Par Marco Lenfers et Anthony Corrigan Client Portfolio Managers
En comparaison, l’adaptation au changement climatique est un concept moins connu, défini par le Groupe d’experts intergouvernemental sur l’évolution du climat (GIEC) comme «le processus d’ajustement au climat actuel ou futur et à ses impacts». L’idée d’investir dans les solutions et les technologies d’adaptation gagne en popularité compte tenu de la gravité et de la fréquence croissantes des événements météorologiques extrêmes, et des lourds dommages qu’ils provoquent dans les domaines humain, écologique et financier. Cet intérêt accru pour l’adaptation pourrait même s’intensifier encore ces prochaines années, en particulier du fait du récent changement d’administration aux États-Unis.

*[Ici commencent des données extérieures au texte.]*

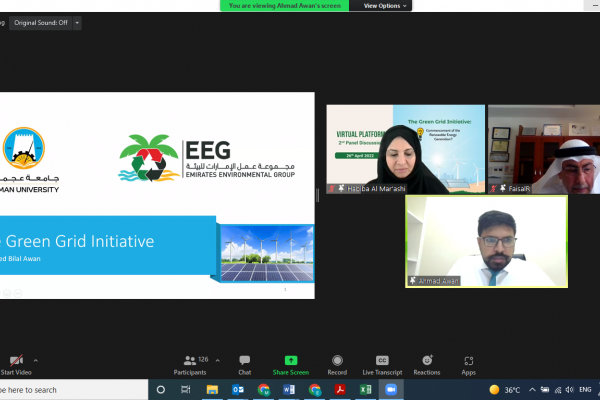Open Excel from the taskbar
Screen dimensions: 600x400
point(365,389)
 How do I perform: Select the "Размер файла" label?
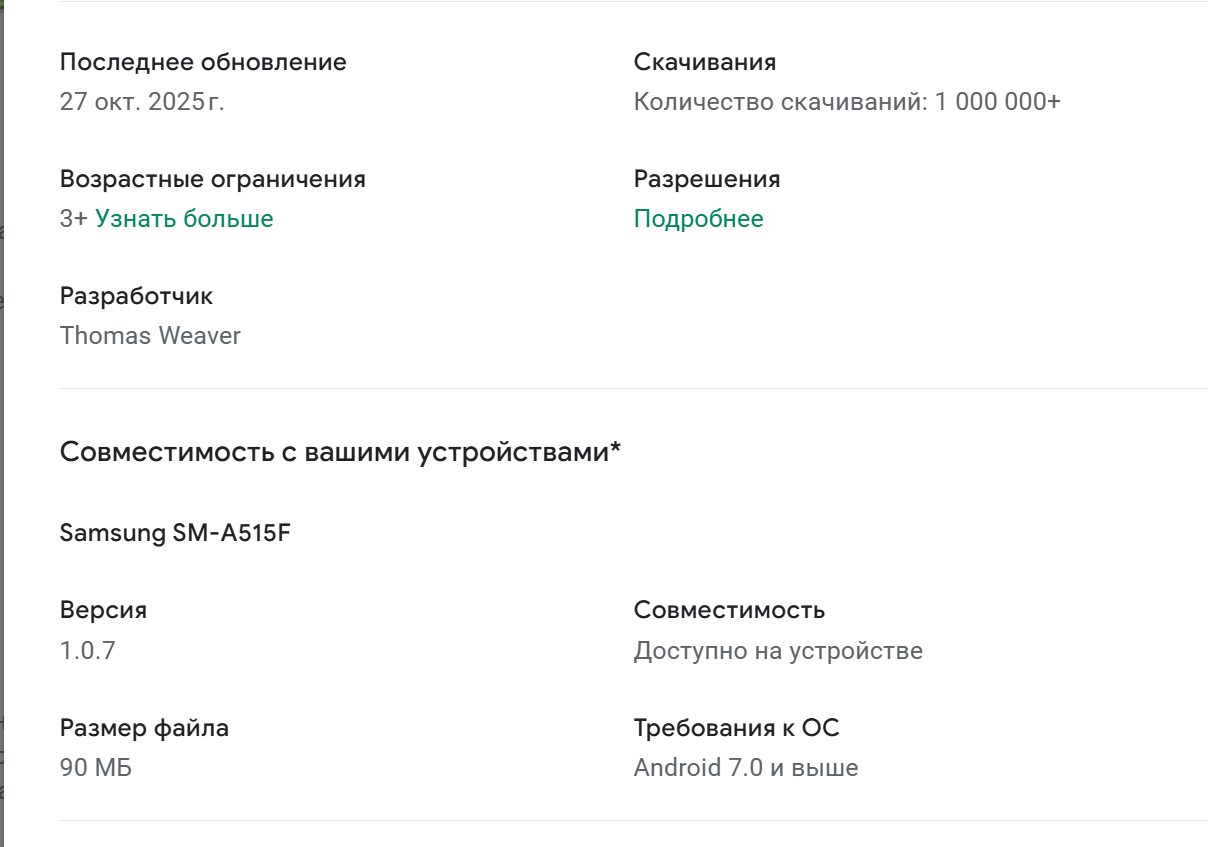(145, 727)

Dans cette optique, nous étudions de plus près les avantages qu’il y a à investir dans des solutions d’adaptation et les opportunités qui peuvent s’offrir à cet égard aux investisseurs internationaux. Nous soulevons également une question essentielle: comment comparer les possibilités d’adaptation et d’atténuation dans l’espace des actions mondiales cotées en bourse? Pour y répondre, nous comparons les positions d’un panier mondial d’actions d’adaptation avec la gamme d’opportunités pour la stratégie Vontobel Global Environmental Change (GEC). Nous vous fournirons plus de détails ultérieurement, mais il convient de souligner que les deux présentent un bon niveau de convergence.

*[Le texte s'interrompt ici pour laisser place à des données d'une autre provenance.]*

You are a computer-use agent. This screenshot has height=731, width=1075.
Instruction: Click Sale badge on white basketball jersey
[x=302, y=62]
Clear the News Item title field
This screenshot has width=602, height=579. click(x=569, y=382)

Les conséquences de la hausse des températures
D’après l’Organisation météorologique mondiale (OMM), 2024 a été l’année la plus chaude jamais enregistrée, avec une température supérieure d’environ 1,55 °C aux valeurs préindustrielles1. En effet, les données de l’OMM confirment que les dix dernières années (2015-2024) ont été historiquement les plus chaudes. Cette tendance claire au réchauffement mondial s’accompagne de toute une série de considérations vitales, dont le rythme des investissements dans l’atténuation du changement climatique (les sources d’énergie renouvelable sont-elles construites et connectées au réseau suffisamment vite?) et la capacité de l’humanité à s’adapter à cette nouvelle réalité de la vie sur une planète plus chaude.

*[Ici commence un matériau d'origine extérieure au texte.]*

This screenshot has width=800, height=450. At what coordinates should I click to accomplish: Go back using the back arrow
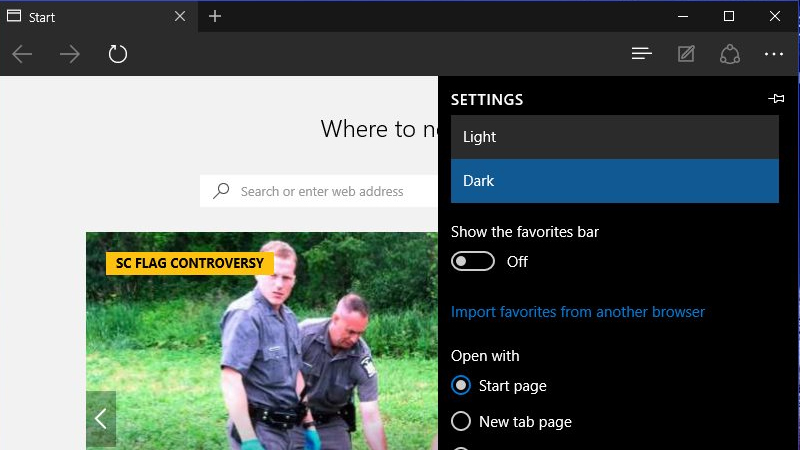[x=22, y=54]
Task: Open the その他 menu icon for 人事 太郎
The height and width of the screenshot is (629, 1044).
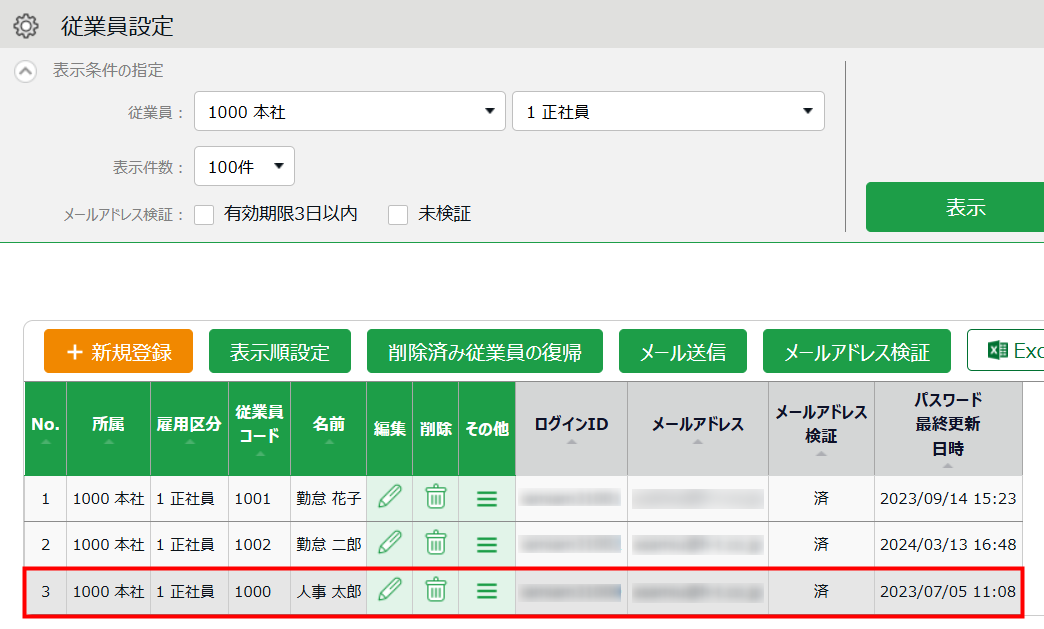Action: 487,591
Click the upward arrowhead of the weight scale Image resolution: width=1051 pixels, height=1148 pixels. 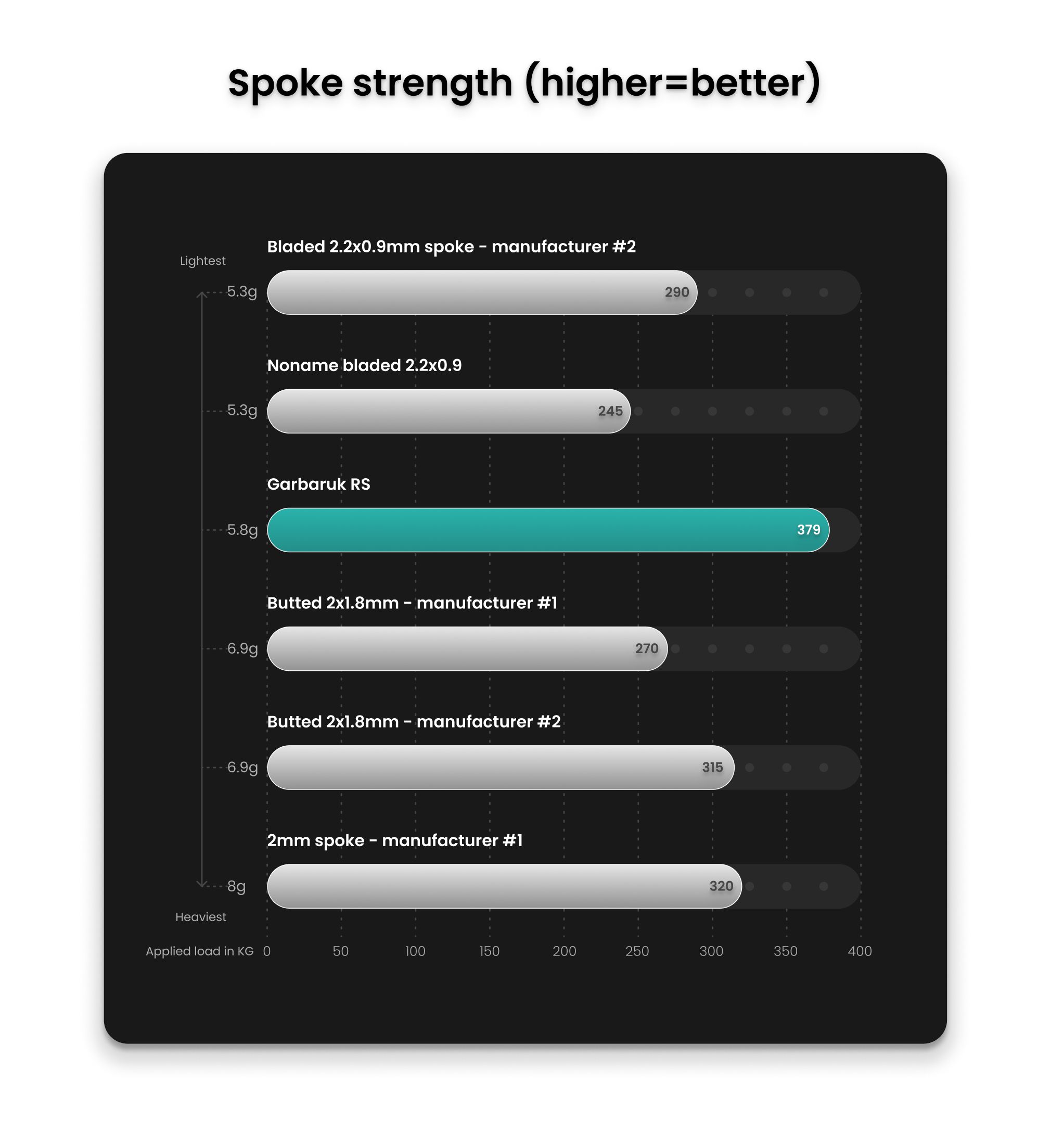point(201,295)
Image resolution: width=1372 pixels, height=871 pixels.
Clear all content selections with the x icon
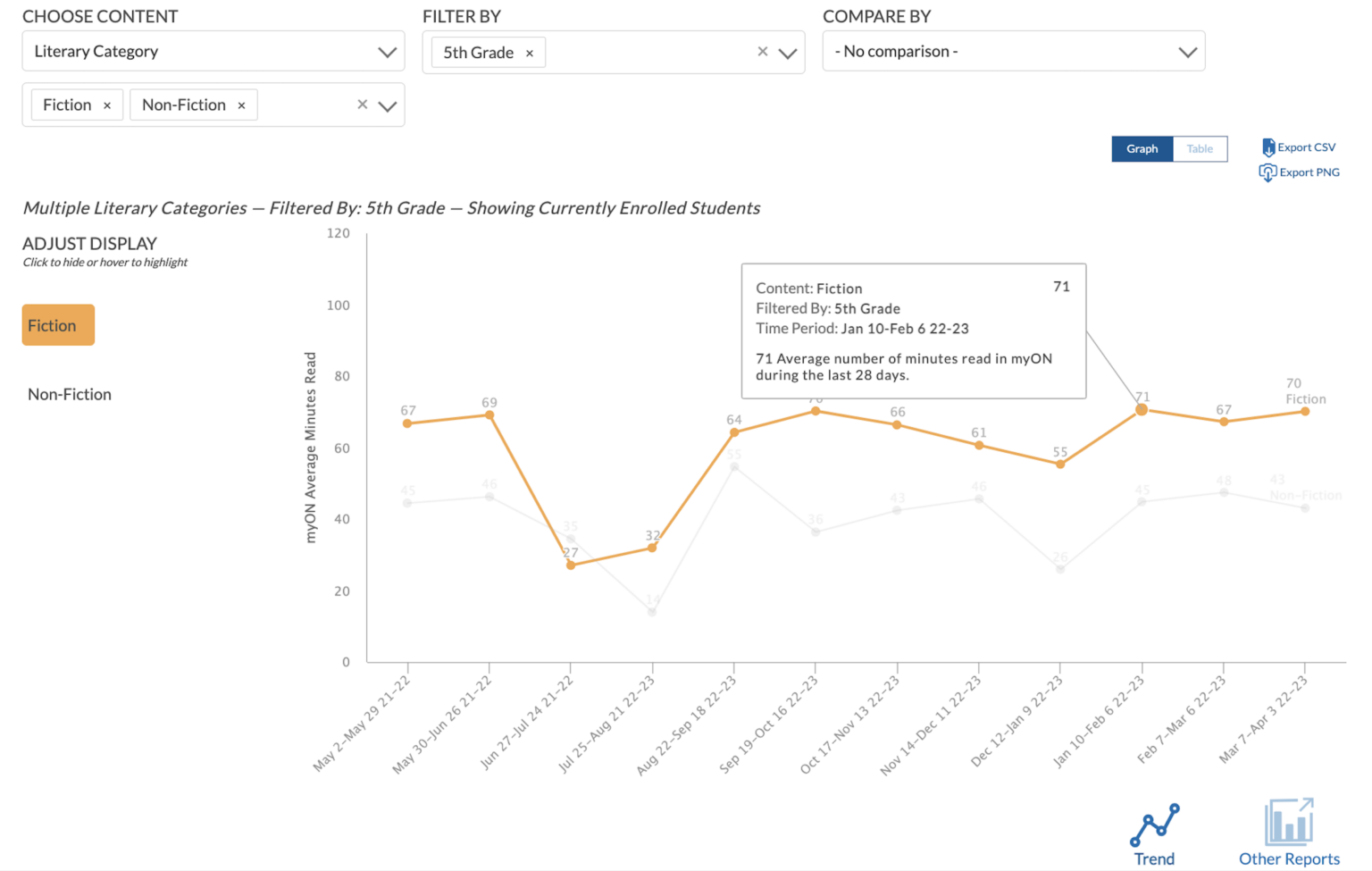(x=362, y=105)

Un climat plus chaud provoque une myriade de problèmes, dont une plus forte intensité des événements météorologiques extrêmes, comme les vagues de chaleur, les sécheresses et les feux de forêt. La fonte des neiges et l’expansion thermique ou le réchauffement des océans est un autre problème majeur, qui augmente le volume de l’eau de mer arrivant sur le rivage pendant les tempêtes et provoque de graves dégâts dus aux inondations. Dans une statistique alarmante, le groupe Swiss Re Insurance prévient qu’une hausse de la température mondiale de 3,2 °C d’ici 2050 pourrait entraîner une perte allant jusqu’à 17 % du PIB mondial.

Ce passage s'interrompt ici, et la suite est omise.